_Exercise materials_:
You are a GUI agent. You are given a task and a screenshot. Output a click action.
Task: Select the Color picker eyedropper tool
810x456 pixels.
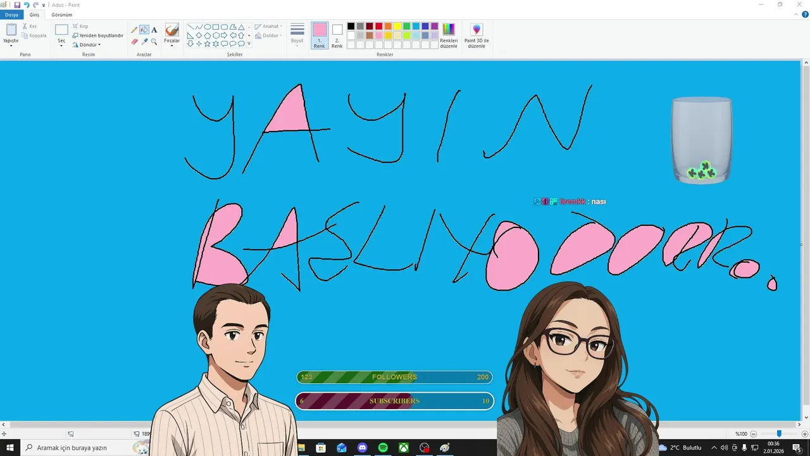(x=144, y=41)
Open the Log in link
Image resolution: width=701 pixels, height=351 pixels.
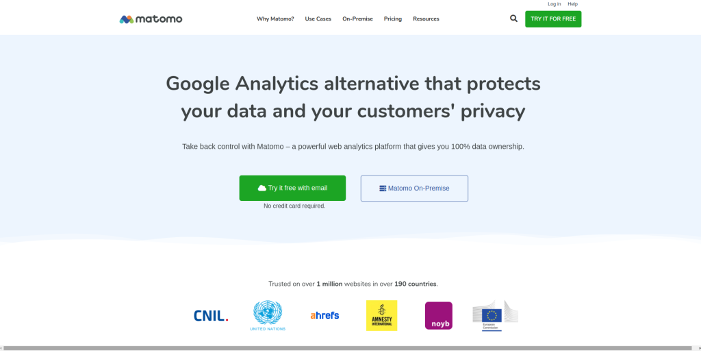(555, 4)
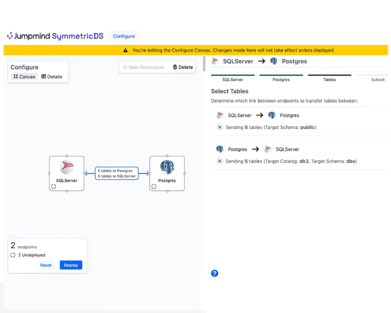The height and width of the screenshot is (313, 391).
Task: Select Configure in the top navigation
Action: [123, 36]
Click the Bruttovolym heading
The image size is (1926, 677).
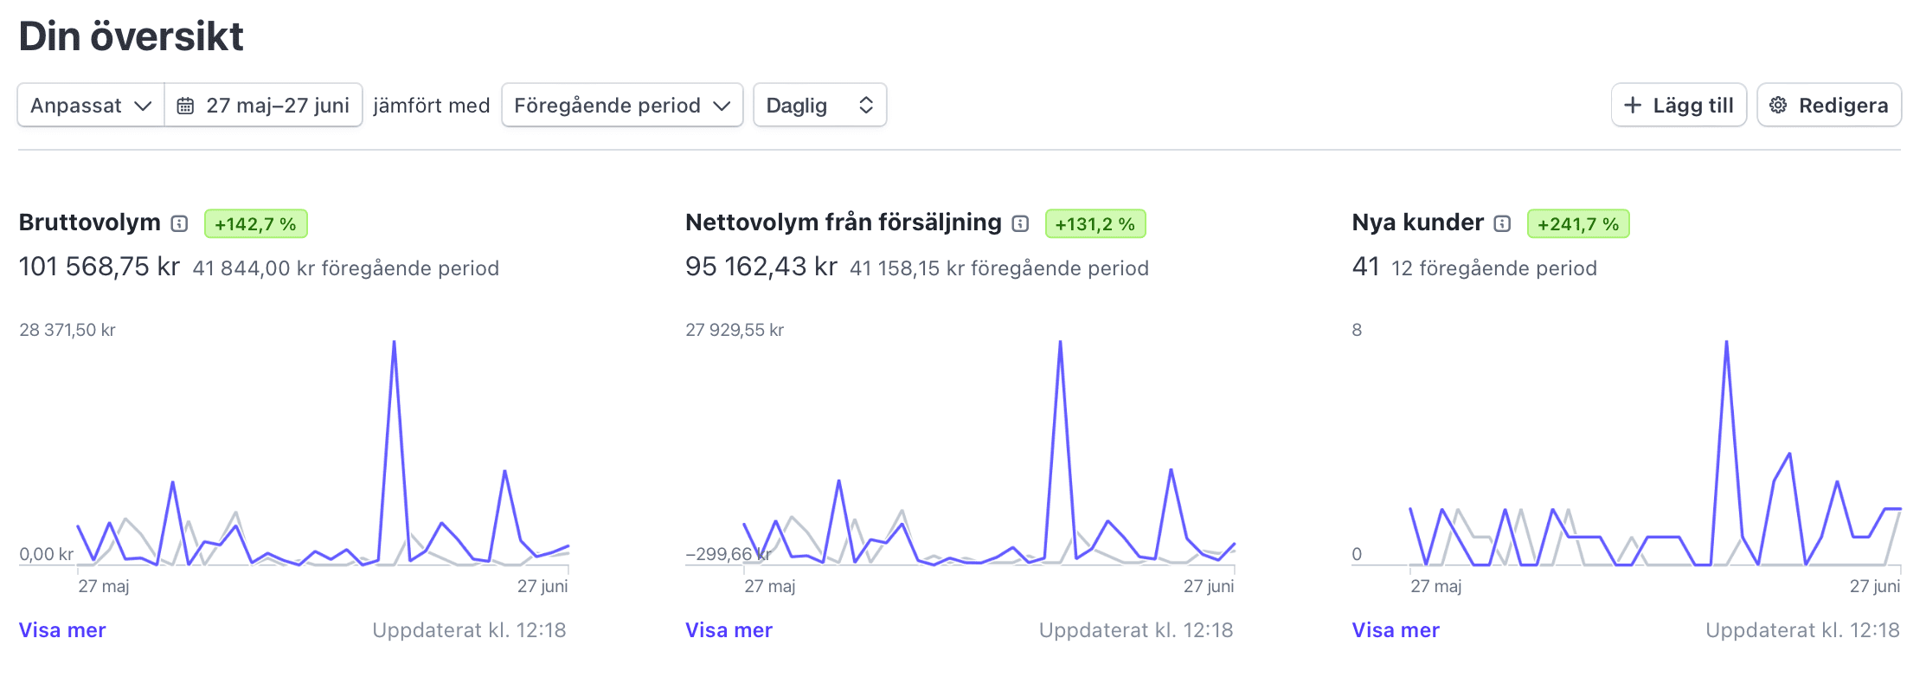coord(90,222)
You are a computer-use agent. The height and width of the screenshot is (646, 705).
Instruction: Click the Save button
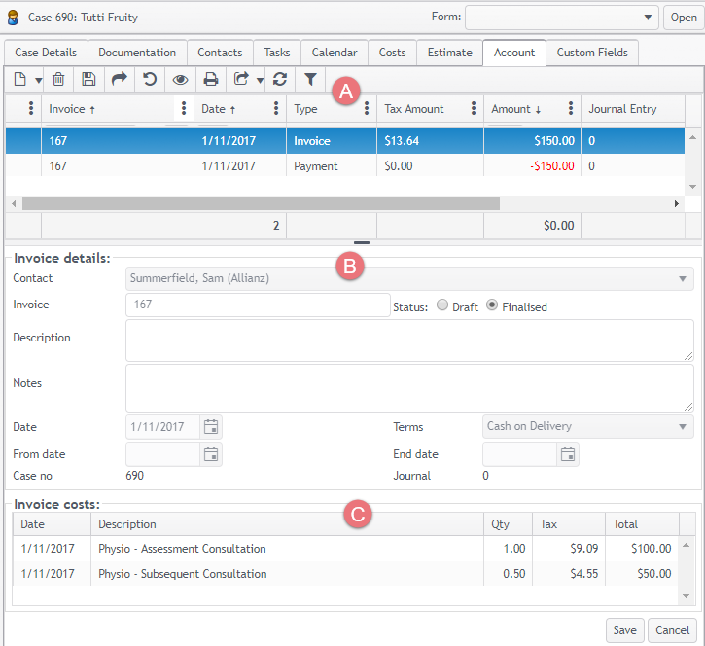point(624,629)
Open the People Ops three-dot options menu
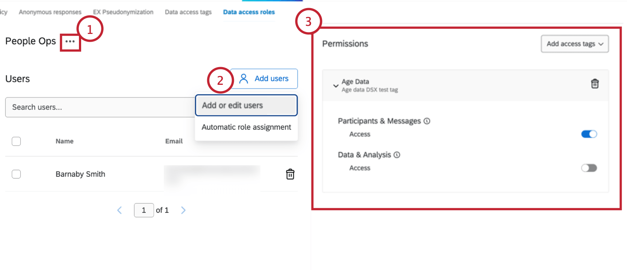The width and height of the screenshot is (627, 270). [70, 41]
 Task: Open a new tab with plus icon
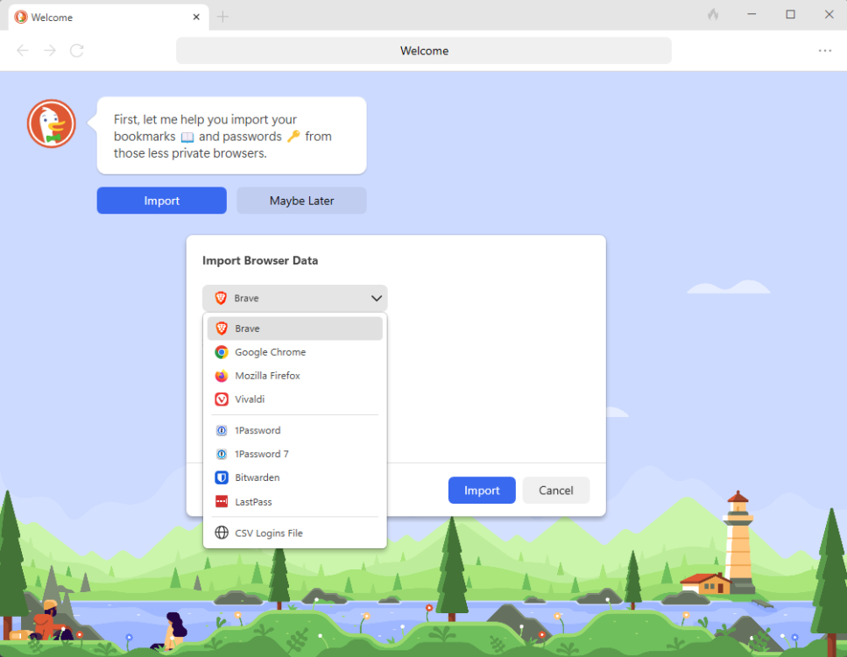[223, 17]
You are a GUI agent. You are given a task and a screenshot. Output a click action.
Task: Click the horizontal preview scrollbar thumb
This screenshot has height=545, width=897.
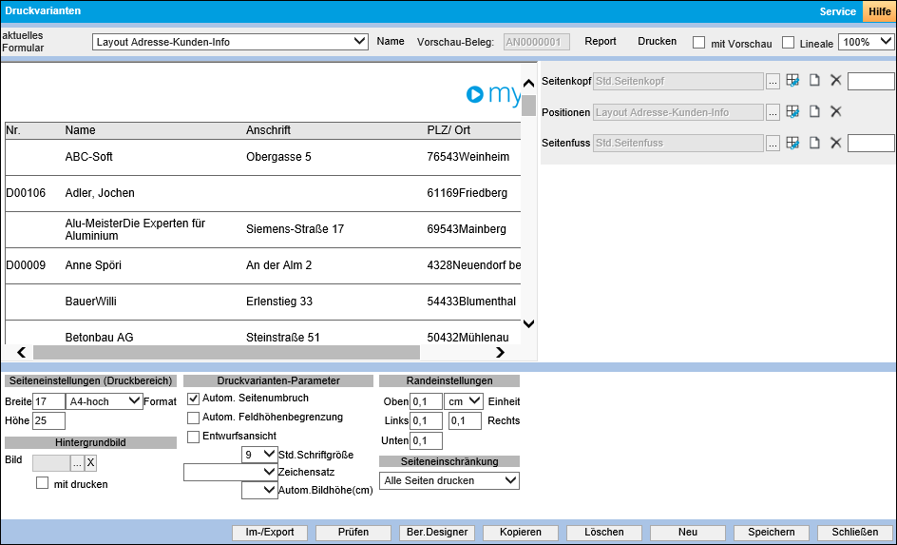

_Work required_:
Print the listing again exactly as it appears, except for the pictures, which stay out.

_Result of this exercise_:
You are a GUI agent. You are given a task and a screenshot. Output a click action.
Task: Select the Color picker eyedropper tool
810x456 pixels.
(x=144, y=41)
Open the Log in link
Image resolution: width=701 pixels, height=351 pixels.
(555, 4)
The height and width of the screenshot is (313, 391).
Task: Select Configure in the top navigation
Action: [123, 36]
Click the Bruttovolym heading
The image size is (1926, 677).
coord(90,222)
You are a computer-use agent. The height and width of the screenshot is (646, 705).
Instruction: Click the Save button
point(624,629)
Open the People Ops three-dot options menu
The width and height of the screenshot is (627, 270). [70, 41]
 Task: Open a new tab with plus icon
[223, 17]
You are a GUI agent. You are given a task and a screenshot. Output a click action.
Task: Click the horizontal preview scrollbar thumb
This screenshot has height=545, width=897.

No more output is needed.